Task instructions. Each line from the one containing "Screen dimensions: 1080x789" to the end of the data must be copied exactly, the first and last included; no other lines and no pictures belong in the copy.

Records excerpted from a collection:
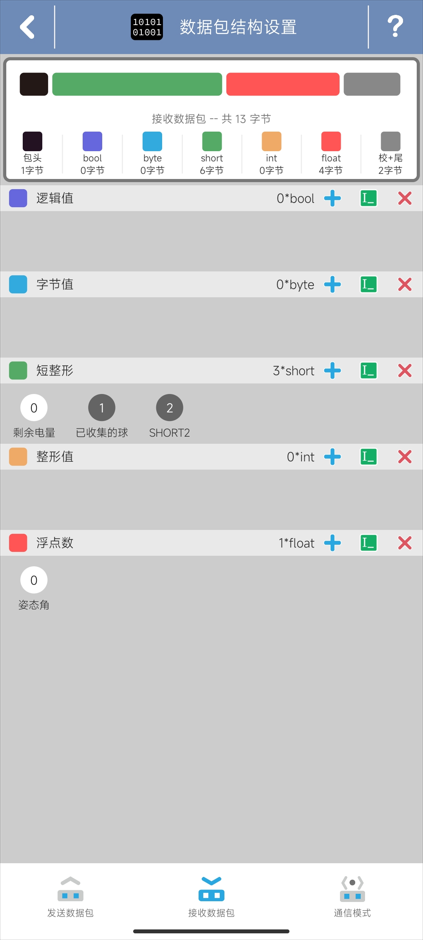Switch to 通信模式 tab
This screenshot has width=423, height=940.
click(352, 897)
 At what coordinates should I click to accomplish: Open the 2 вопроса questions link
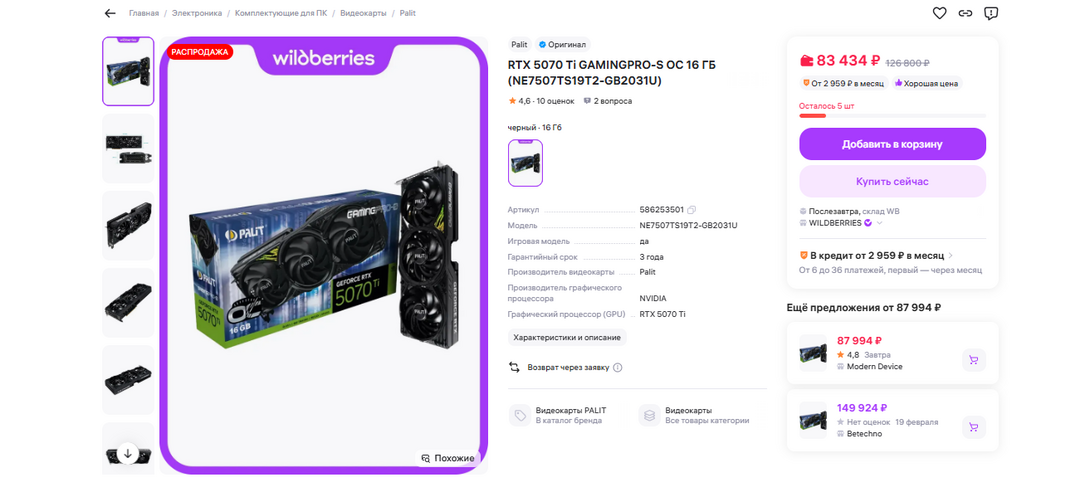pyautogui.click(x=608, y=101)
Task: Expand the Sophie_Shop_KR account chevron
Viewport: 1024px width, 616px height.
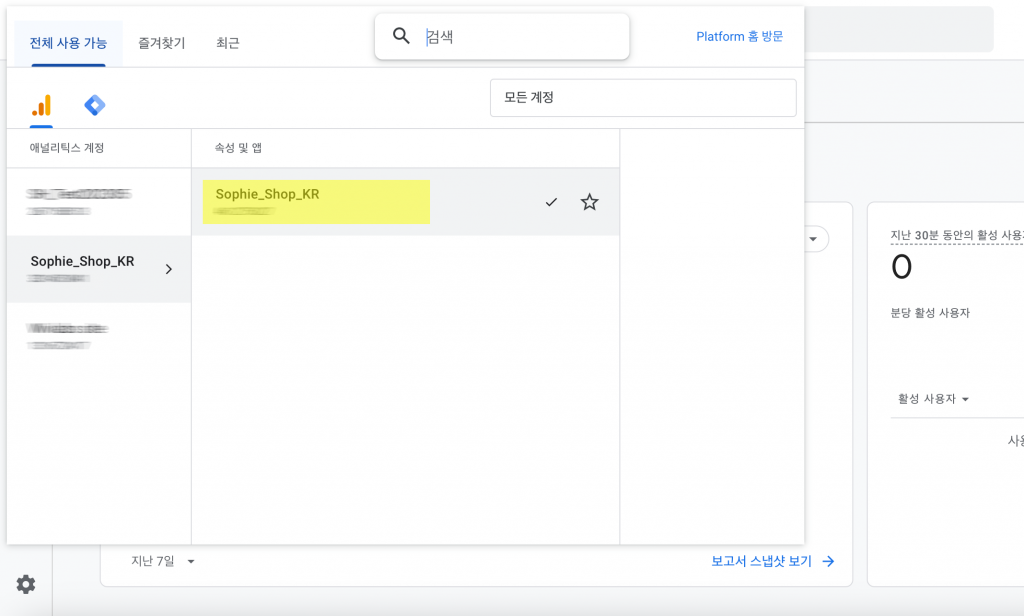Action: pyautogui.click(x=168, y=268)
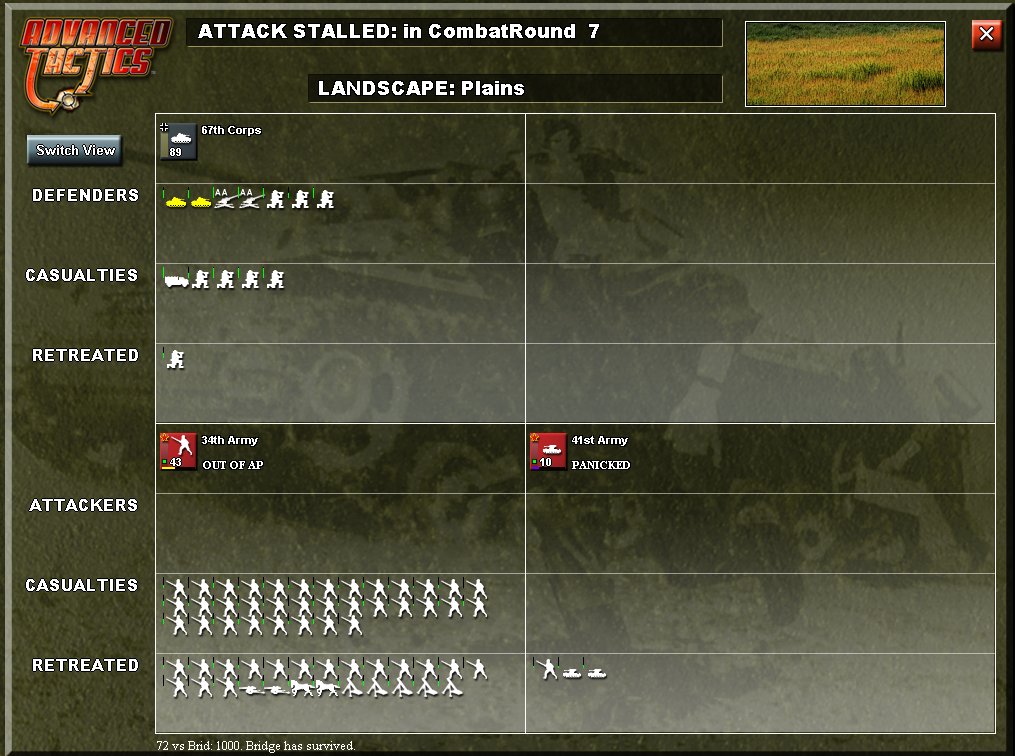The height and width of the screenshot is (756, 1015).
Task: Click the first yellow tank in Defenders
Action: click(175, 201)
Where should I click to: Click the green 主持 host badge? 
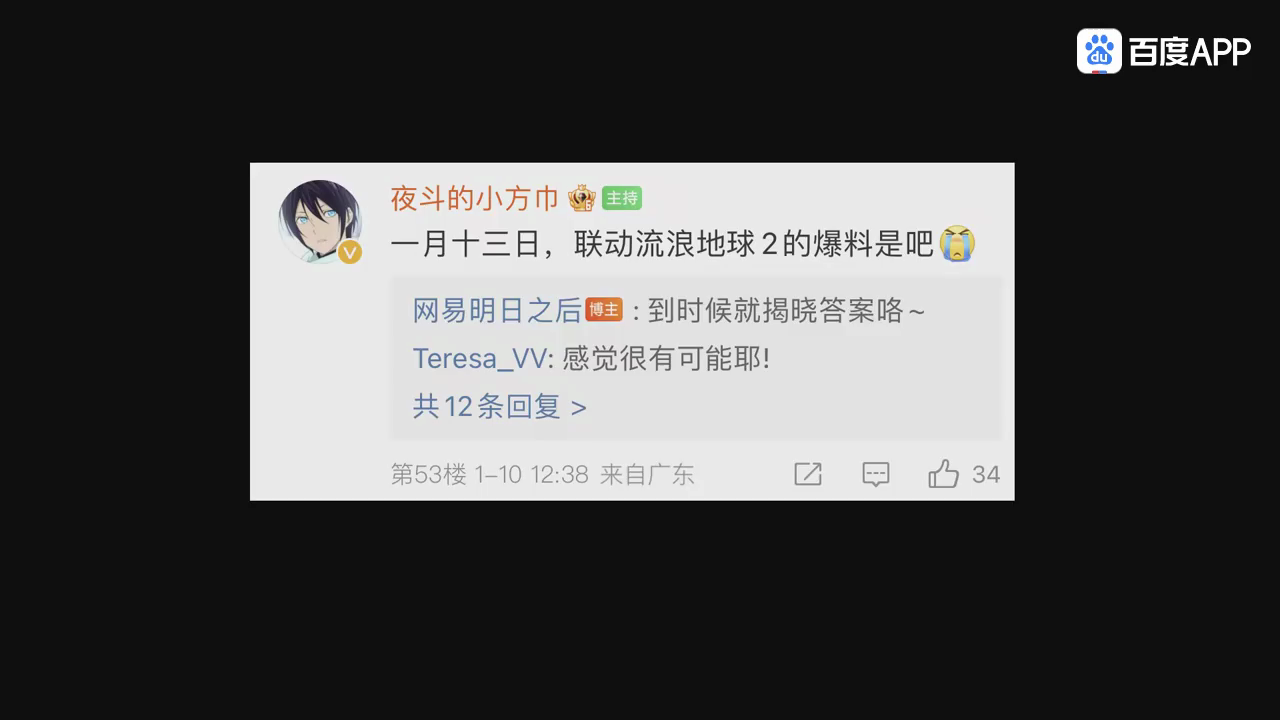click(x=621, y=198)
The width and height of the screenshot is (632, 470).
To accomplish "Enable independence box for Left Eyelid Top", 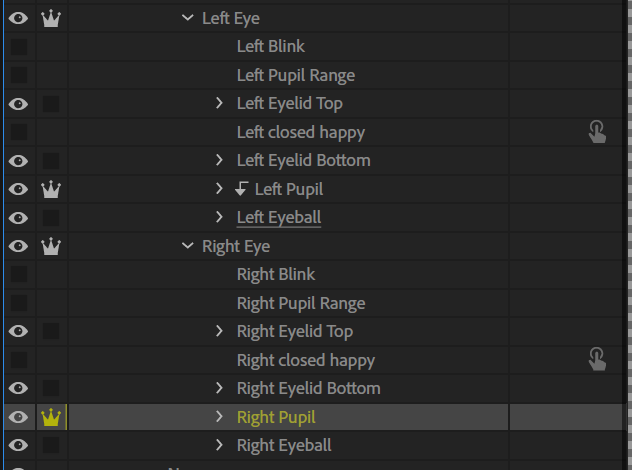I will [x=51, y=104].
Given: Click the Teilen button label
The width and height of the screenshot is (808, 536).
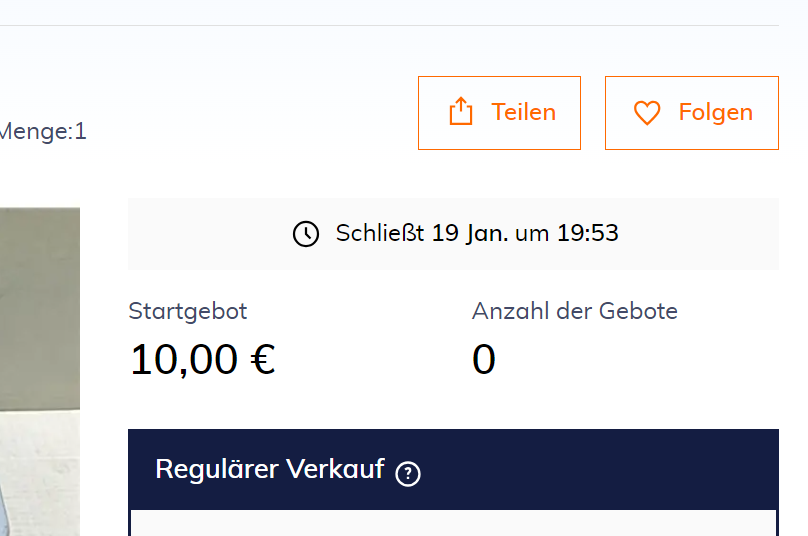Looking at the screenshot, I should [x=524, y=112].
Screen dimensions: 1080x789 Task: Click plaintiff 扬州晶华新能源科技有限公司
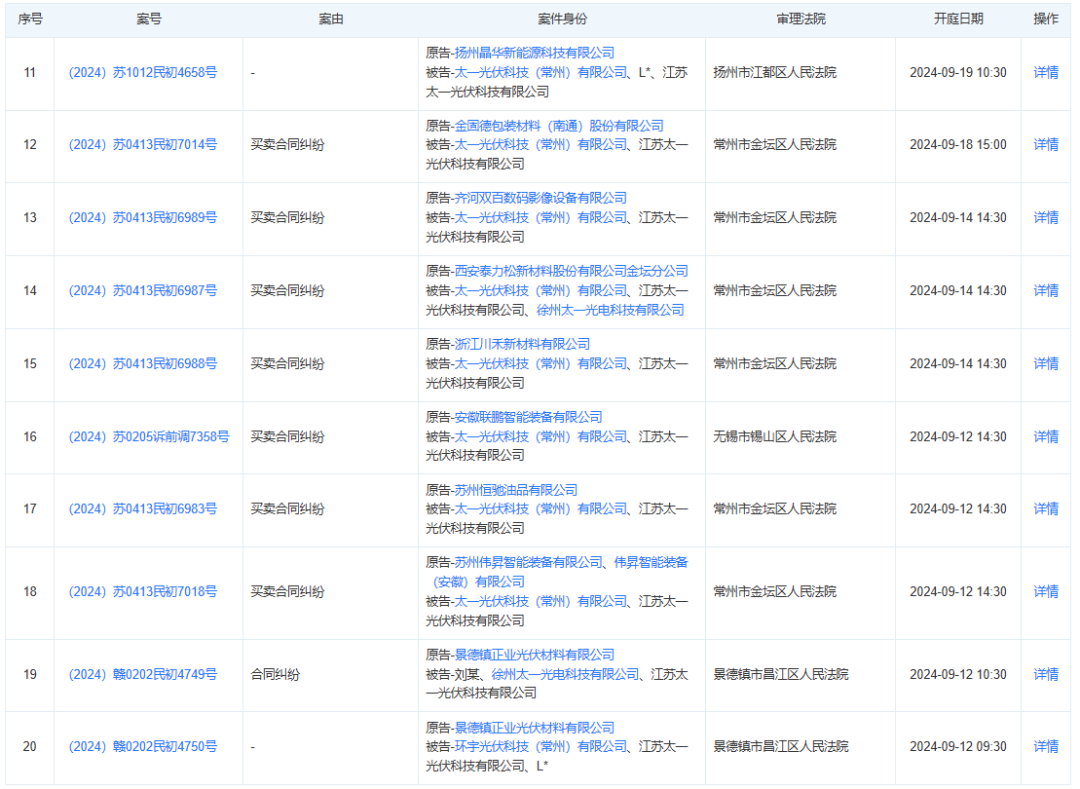tap(534, 53)
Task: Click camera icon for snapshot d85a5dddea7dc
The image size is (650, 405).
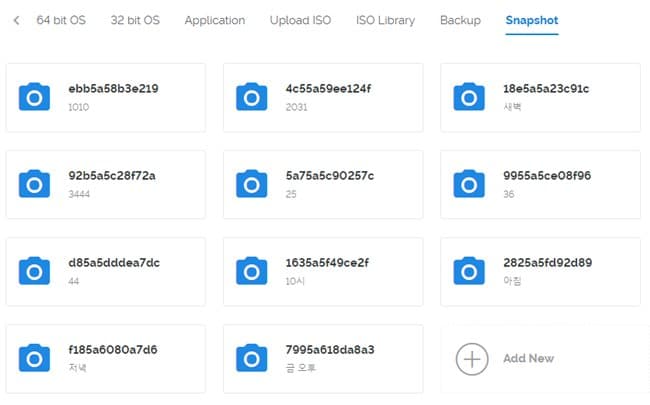Action: coord(35,271)
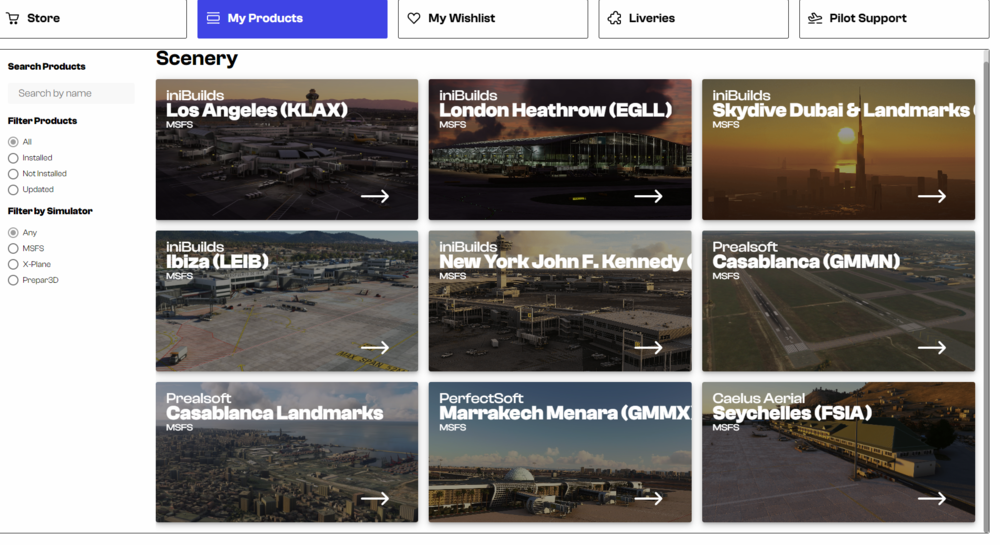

Exercise output.
Screen dimensions: 1080x789 Task: Click plaintiff 扬州晶华新能源科技有限公司
tap(534, 53)
Task: Click camera icon for snapshot d85a5dddea7dc
The image size is (650, 405).
Action: coord(35,271)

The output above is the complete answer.